Diggelmanns Kampf

Der Literaturwissenschaftler Reto Sorg erzählt: In der zweiten Hälfte der siebziger Jahre habe die umtriebige alternative Buchhandlung «Krug» in Schaffhausen Walter Matthias Diggelmann zu einer Lesung eingeladen. Danach habe er als Gymnasiast die Ehre gehabt, in der Beiz mit dem Autor am gleichen Tisch zu sitzen. Zunehmend weinselig habe man palavert, bis Diggelmann zum Aufbruch gemahnt habe, weil er zusammen mit seiner Begleiterin, der Publizistin Klara Obermüller, den letzten Zug Richtung Zürich habe erreichen wollen.

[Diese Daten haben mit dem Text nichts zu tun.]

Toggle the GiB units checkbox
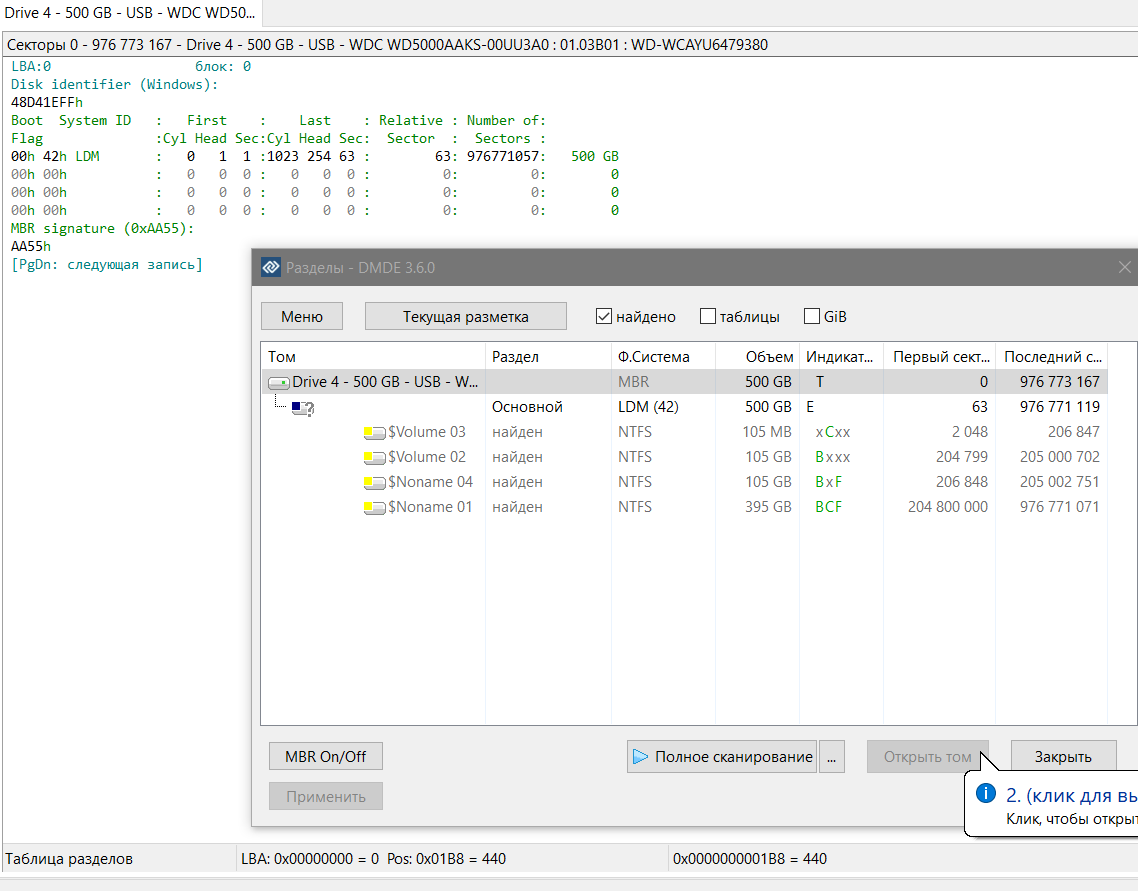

Selbstverständlich habe man die beiden noch zum Bahnhof begleitet und dort zunehmend gestaunt, weil Diggelmann, statt einzusteigen, dem bereitstehenden Zug immer weiter entlang gegangen sei. Als das Paar schliesslich einstieg, habe man mit Befremden wahrgenommen, dass man vor einem Erstklasswagen stand: Ausgerechnet Diggelmann! Als er sich drinnen in einem Coupé gesetzt hatte, klopfte man ans Fenster. Und als er es herunterzog – damals konnte man Zugfenster noch öffnen – und der Zug sich bereits in Bewegung setzte, fragte man ihn streng, warum er als Linker denn 1. Klasse fahre.

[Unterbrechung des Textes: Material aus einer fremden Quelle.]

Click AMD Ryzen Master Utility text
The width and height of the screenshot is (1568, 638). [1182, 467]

Neben dem Zug hergehend habe man in Diggelmanns für einen Augenblick perplexes Gesicht geschaut. Darauf habe er die Faust in die Höhe gestreckt und, während der Zug beschleunigte und die Schaffhauser Jugendlichen immer weiter zurückblieben, in die Nacht hinausgebrüllt: «Ich kämpfe dafür, dass die ganze Schweiz erste Klasse fahren kann!»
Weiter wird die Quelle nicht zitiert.